Nothing is to be left out; print all the entries exactly.

=== Material for the task ===

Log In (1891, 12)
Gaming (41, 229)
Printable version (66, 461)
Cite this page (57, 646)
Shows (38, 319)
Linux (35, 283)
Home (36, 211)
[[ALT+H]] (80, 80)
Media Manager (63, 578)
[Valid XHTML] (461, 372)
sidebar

===

**Result of the task**.
Log In (1891, 12)
Gaming (41, 229)
Printable version (66, 461)
Cite this page (57, 646)
Shows (38, 319)
Linux (35, 283)
Home (36, 211)
[[ALT+H]] (80, 80)
Media Manager (63, 578)
[Valid XHTML] (461, 372)
sidebar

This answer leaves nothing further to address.